Go to the line holding "Click the letter F in FaceTime heading" in the data below and repeat it exactly, then each line after it up to and including the one holding "Given: Open the". Omit pictures.

Records shown
══════

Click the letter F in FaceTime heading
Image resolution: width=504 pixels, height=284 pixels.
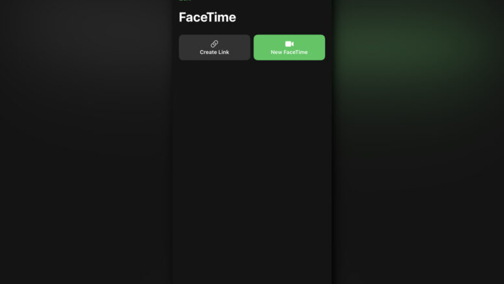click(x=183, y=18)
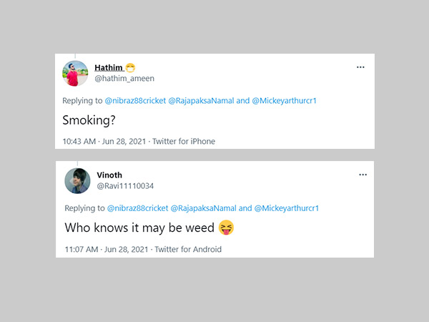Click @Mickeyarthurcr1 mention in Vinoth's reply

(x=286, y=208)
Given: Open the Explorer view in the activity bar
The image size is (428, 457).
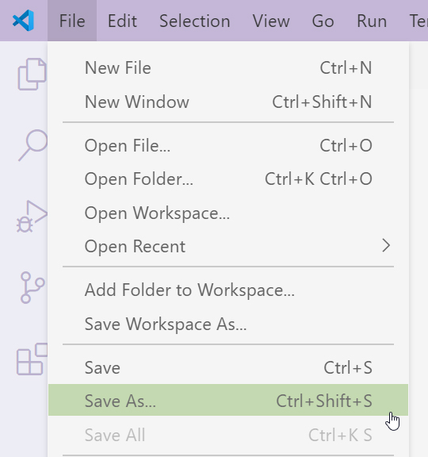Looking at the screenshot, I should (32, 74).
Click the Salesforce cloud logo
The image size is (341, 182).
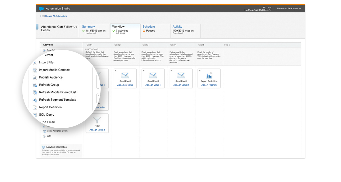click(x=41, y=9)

══════

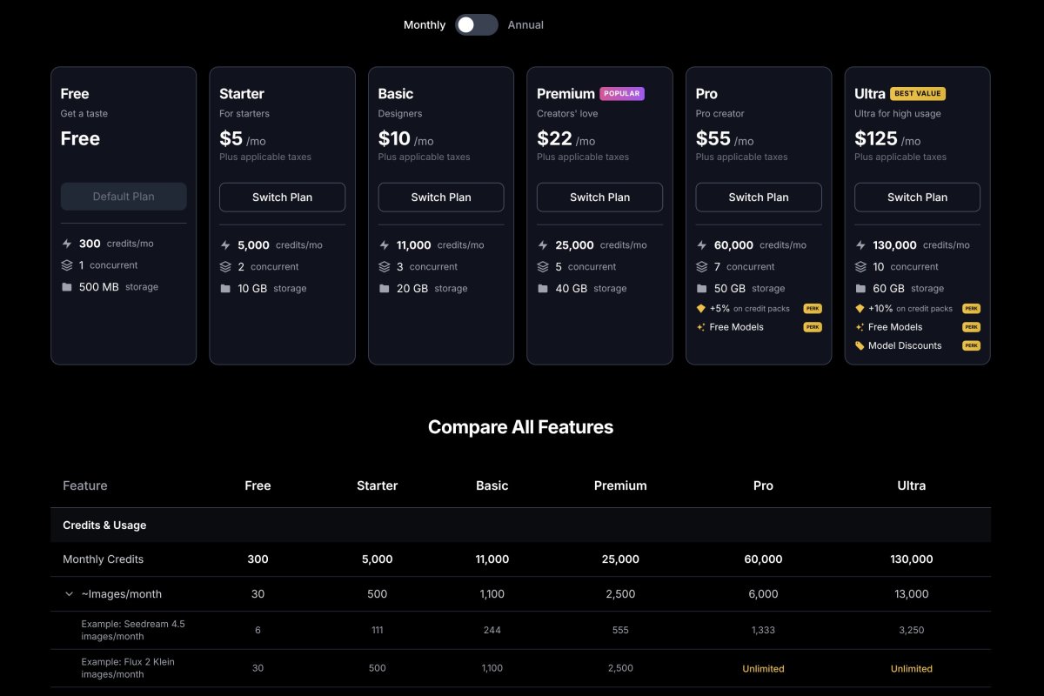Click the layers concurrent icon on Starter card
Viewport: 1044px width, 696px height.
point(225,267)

══════

Problem solution
Click the letter F in FaceTime heading
Image resolution: width=504 pixels, height=284 pixels.
click(x=183, y=18)
Click @Mickeyarthurcr1 mention in Vinoth's reply

(x=286, y=208)
Given: Open the Explorer view in the activity bar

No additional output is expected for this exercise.